**Passage to read**.

##########

The Nicaraguan Sign Language (NSL) emerged in the late 1970s, at a new school for deaf children. Initially the children were instructed by teachers who could hear. No one taught them how to sign; they simply worked it out for themselves. By conducting experiments on people who attended the school at various points in its history, Dr. Senghas has shown how NSL has become more sophisticated over time. For example, concepts that an older signer uses a single sign for, such as rolling and falling, have been unpacked into separate signs by youngsters.

Early users, too, did not develop a way of distinguishing left from right. Dr. Senghas showed this by asking signers of different ages to converse about a set of photographs that each could see. One signer had to pick a photograph and describe it. The other had to guess which photograph was being described.

When all the photographs contained the same elements, merely arranged differently, older people, who had learned the early form. of the language, could neither signal which photo they meant, nor understand the signals of their younger partners. Nor could their younger partners teach them the signs that indicate left and right. The older people clearly understood the concept of left and right, they just could not converse about it a result that bears on the vexing question of how much language merely reflects the way the brain thinks about the world, and how much it actually shapes such thinking.

##########

(Collected data)

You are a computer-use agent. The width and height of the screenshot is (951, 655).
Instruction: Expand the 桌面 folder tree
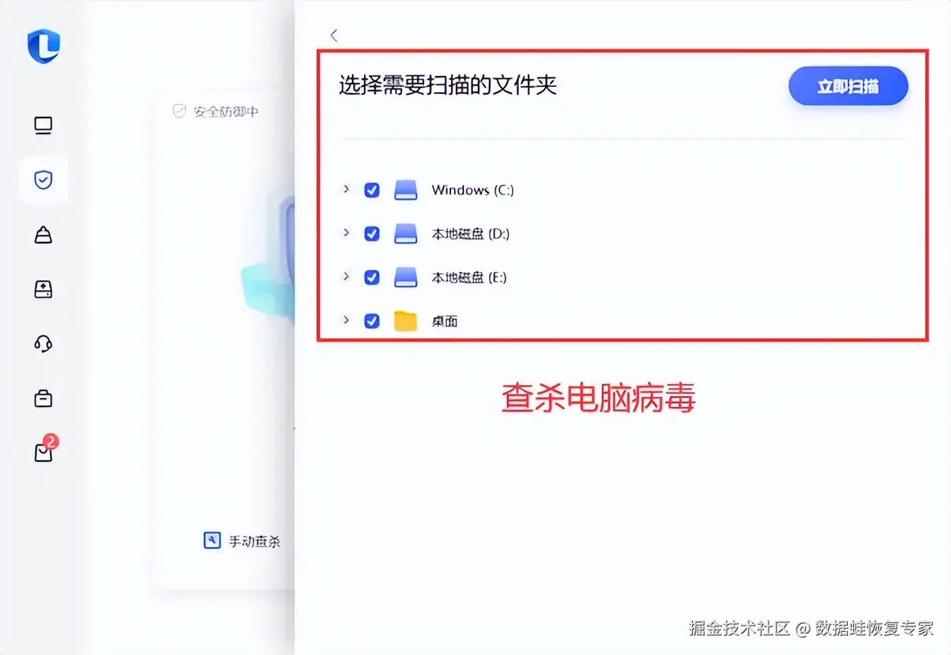pos(346,319)
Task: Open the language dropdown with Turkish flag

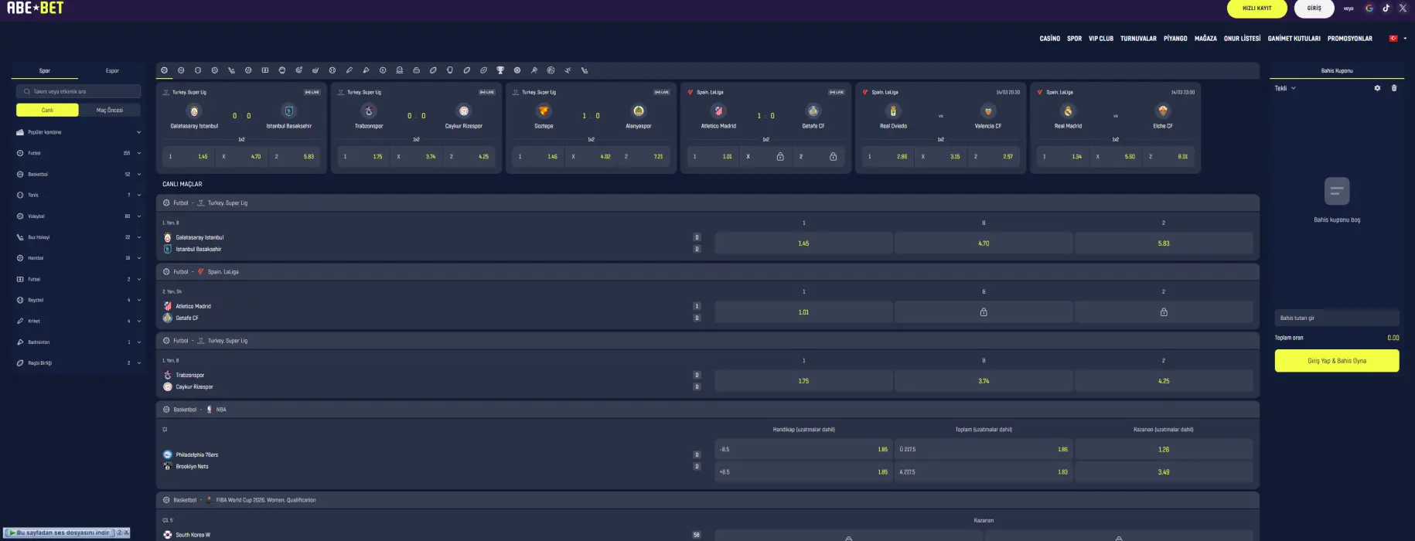Action: point(1397,39)
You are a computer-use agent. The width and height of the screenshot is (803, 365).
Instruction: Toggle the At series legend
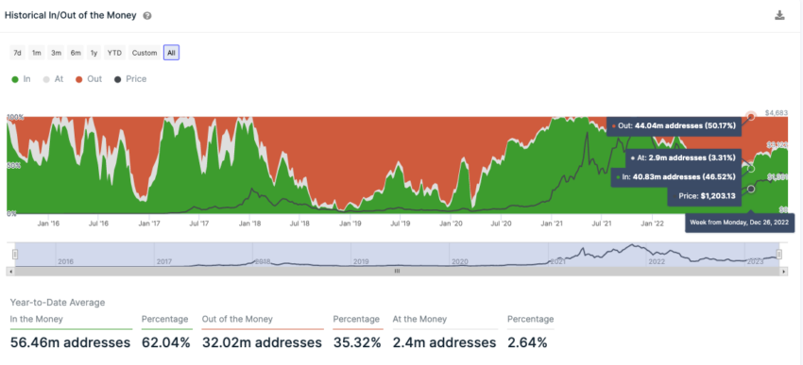(x=53, y=79)
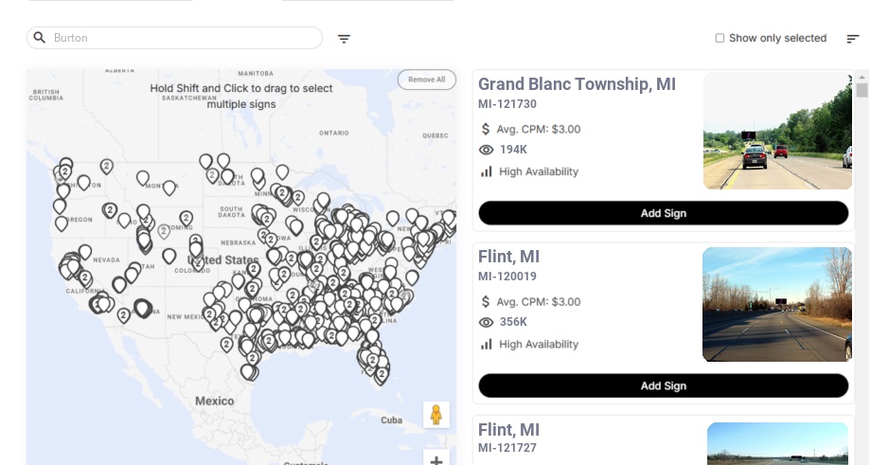Zoom in with the map plus button

point(436,459)
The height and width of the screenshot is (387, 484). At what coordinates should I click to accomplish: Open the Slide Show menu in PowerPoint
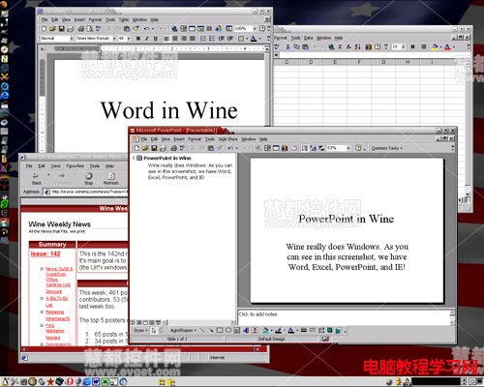coord(227,139)
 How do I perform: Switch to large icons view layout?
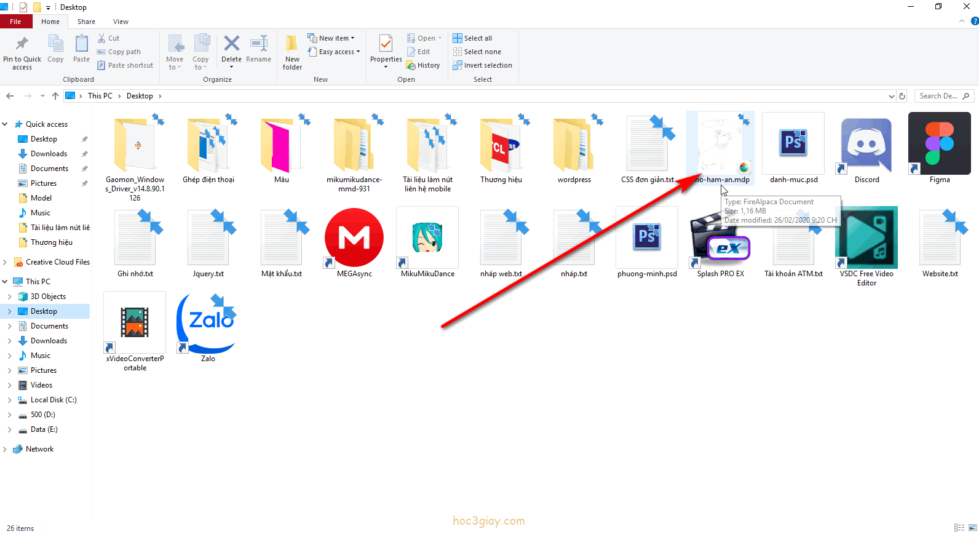pyautogui.click(x=972, y=528)
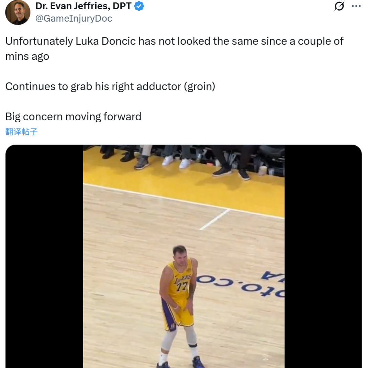The height and width of the screenshot is (368, 365).
Task: Click the text Big concern moving forward
Action: [73, 116]
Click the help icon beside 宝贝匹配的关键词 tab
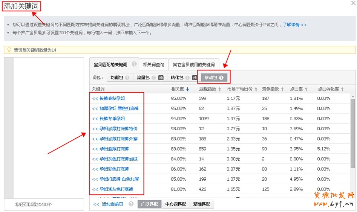The width and height of the screenshot is (357, 212). [x=134, y=64]
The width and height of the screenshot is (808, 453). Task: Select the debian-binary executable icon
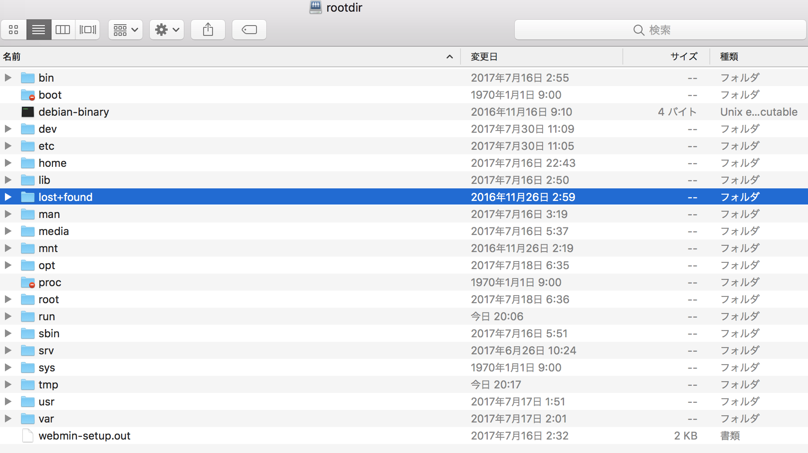tap(28, 112)
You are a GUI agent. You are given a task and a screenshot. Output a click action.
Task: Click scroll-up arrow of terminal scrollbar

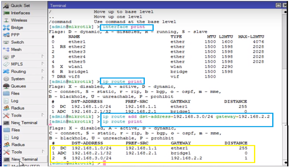point(285,11)
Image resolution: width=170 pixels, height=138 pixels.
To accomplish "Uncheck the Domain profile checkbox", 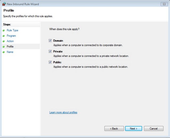I will [x=50, y=41].
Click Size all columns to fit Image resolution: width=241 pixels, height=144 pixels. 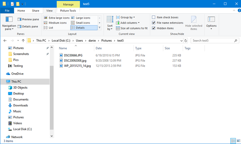tap(132, 28)
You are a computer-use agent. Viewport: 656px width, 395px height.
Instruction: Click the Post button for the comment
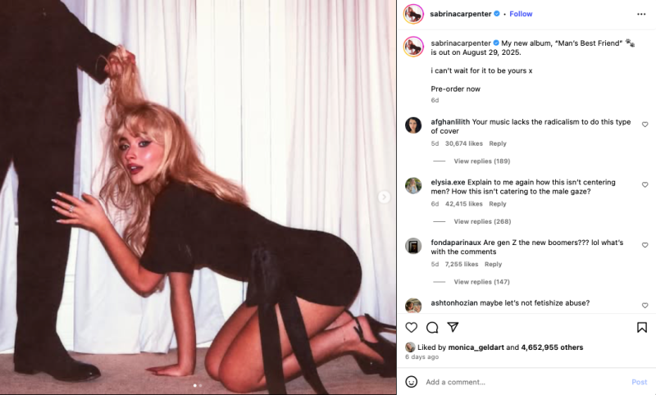640,382
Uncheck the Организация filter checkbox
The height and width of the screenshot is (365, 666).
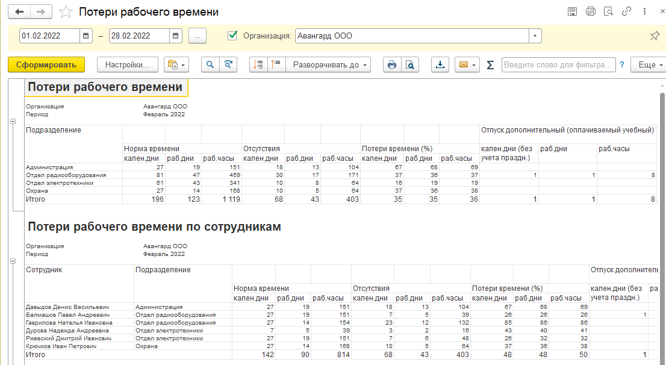(x=232, y=36)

##########

**Exercise directions**. According to the passage on Nicaraguan Sign Language, when and where did the language emerge?

**Response to this exercise**. It emerged in the late 1970s at a new school for deaf children.